(Excerpts from a dataset)
┌──
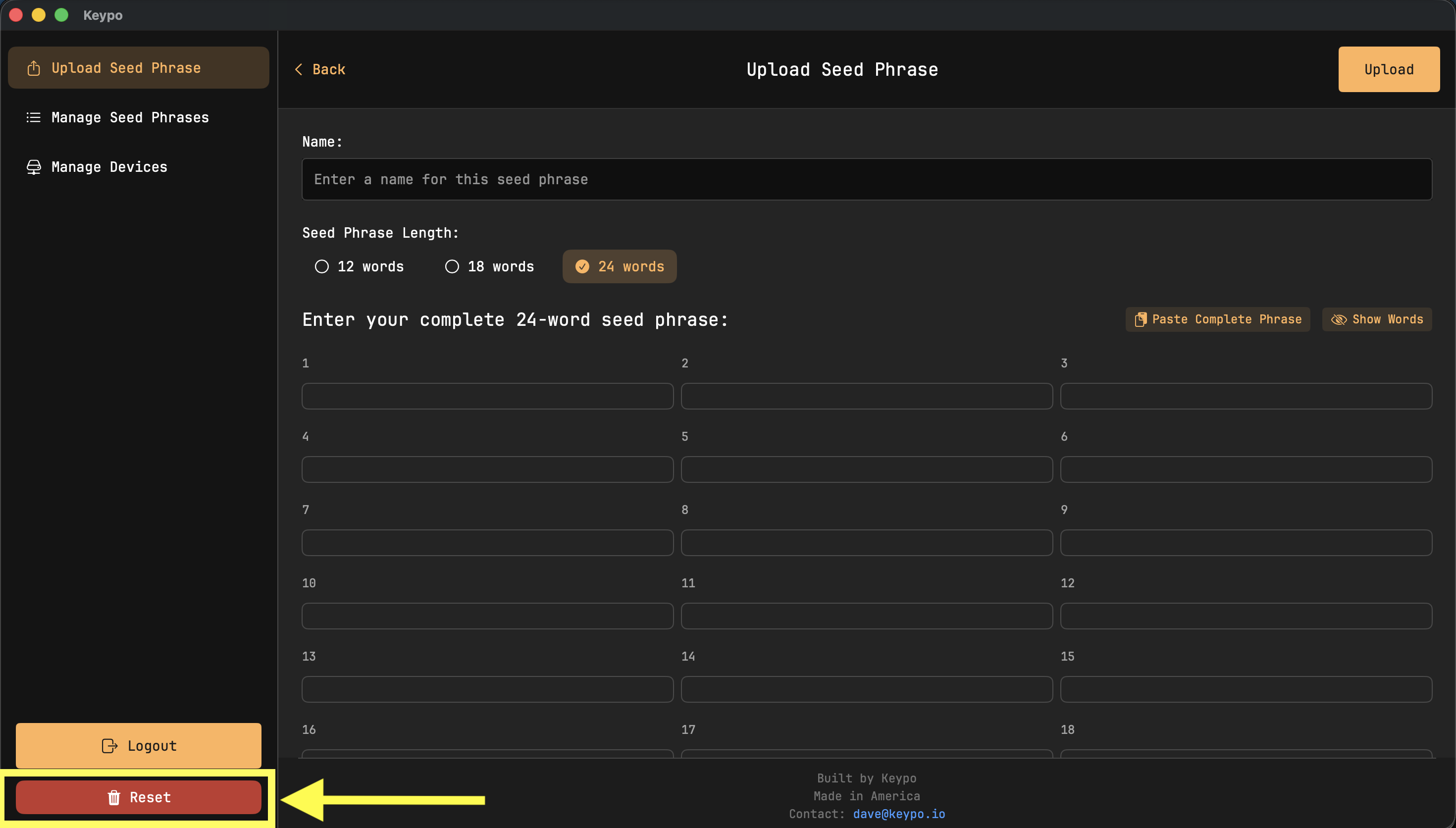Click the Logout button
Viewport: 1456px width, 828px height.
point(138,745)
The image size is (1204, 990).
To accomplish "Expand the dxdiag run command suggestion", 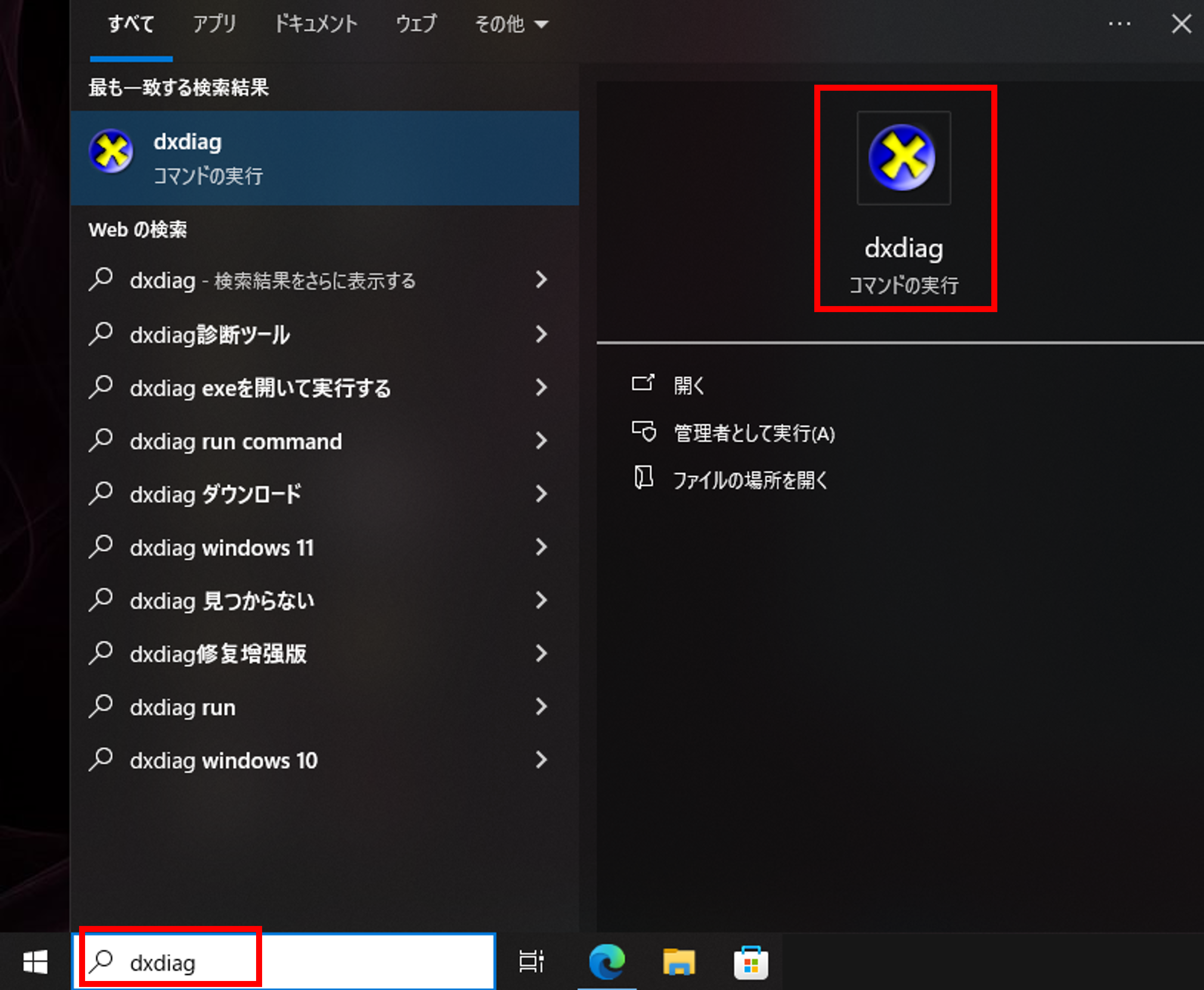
└──
* Try it
Return word for word the line bearing "The image size is (1204, 990)." and every later line of the entries, but none of the pictures.

* Output for this exercise
The image size is (1204, 990).
To accomplish "Expand the dxdiag run command suggestion", 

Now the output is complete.